Next, to use an interquartile range to estimate acceptably priced goods, as Christian Aid does, is not a random act of the researchers as Teather would seem to have it – it is the action of the IRS, who use the same method. If it is good enough for tax authorities to use it to identify risk, why shouldn’t Christian Aid use it?

Finally (for now), as Teather notes, the results do not say the abuse is all in the developing world. They’re not. We acknowledge that. That’s to the work’s credit, not discredit. It also signals that there is still a major problem of abuse – which he does not in any way seek to consider or address despite the obvious impact it might have on well being in developed countries. Why does he turn a blind eye to this finding? Is it because he is, as is noted to be his habit, happy to endorse such abuse as a beneficial facet of “tax competition”?

So, what does the report add to understanding? Well, nothing at all. Everything has been rehearsed before.

But what it does tell us is that Jersey Finance is worried about something – and since logically it can only be re-invoicing activity in the area of transfer mispricing of goods we have to assume as a result that this activity is substantially more significant to the financial services industry in the island than we previously thought.

What too does the report say? That Jersey Finance is undertaking – as we already know – a very strong campaign to seek to undermine those who question tax haven / secrecy jurisdiction abuse – precisely because they are still in favour of it. This makes their weasel words on compliance with international cooperation and rooting out of tax abuse look exactly like what they really are – weasel words.

Finally, in choosing to align themselves with a person who condones the beneficial social effects (as he sees them, and which they explicitly refer to them in their web biography of him) of tax haven / secrecy jurisdiction abuse Jersey Finance shows its true colours – as a friend of political extremism, as a supporter of tax structures designed to undermine the tax revenues of other places and as such as an opponent of the democratic right of sovereign states to tax in accordance with the democratic mandate their electorates have given them.

This suggests Jersey Finance still sees Jersey as a classic secrecy jurisdiction.

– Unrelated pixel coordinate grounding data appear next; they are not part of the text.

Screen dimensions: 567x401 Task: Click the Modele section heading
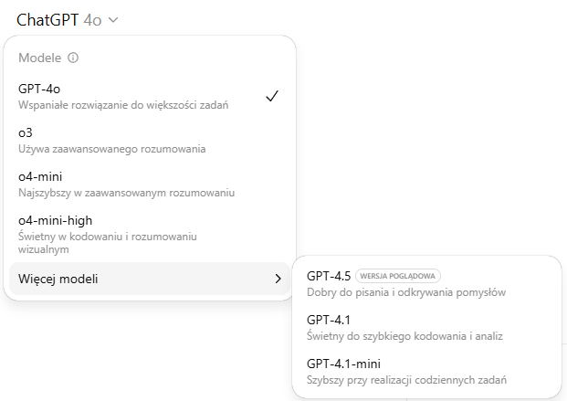(x=40, y=58)
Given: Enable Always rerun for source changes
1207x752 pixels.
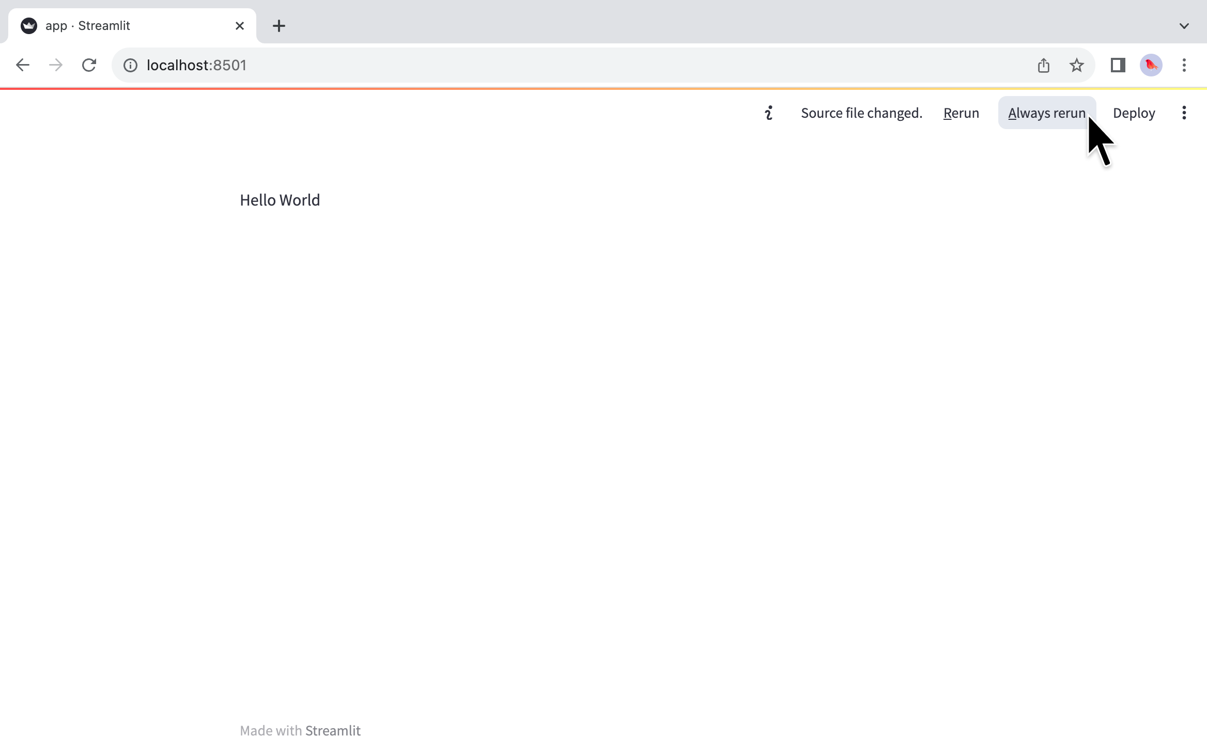Looking at the screenshot, I should pyautogui.click(x=1047, y=113).
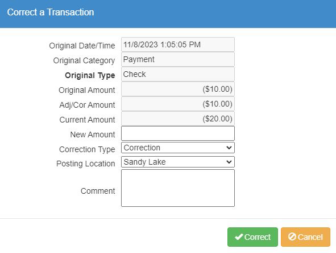
Task: Click inside the Comment text area
Action: pos(178,188)
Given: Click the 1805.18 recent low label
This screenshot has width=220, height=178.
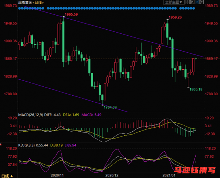Looking at the screenshot, I should [x=196, y=89].
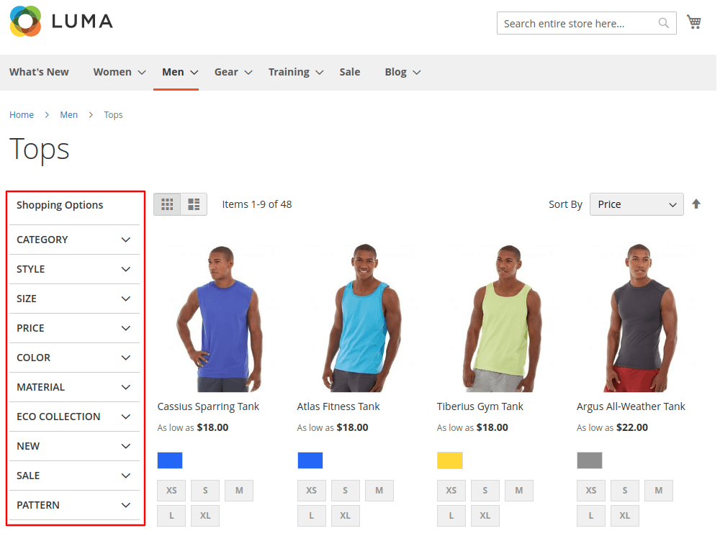Image resolution: width=720 pixels, height=541 pixels.
Task: Open Tiberius Gym Tank product link
Action: coord(480,406)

Secrecy jurisdictions are defined as places that intentionally create regulation for the primary benefit and use of those not resident in their geographical domain that is designed to undermine the legislation or regulation of another jurisdiction. They do in addition create a deliberate, legally backed veil of secrecy that ensures that those from outside the jurisdiction making use of its regulation cannot be identified to be doing so.

Jersey Finance is saying leopards don’t change their spots and that Jersey is as ever it was.

And as a result Jersey Finance is openly promoting tax abuse – even if licit – that does, without doubt, harm the developing countries of the world and the poor wherever they are.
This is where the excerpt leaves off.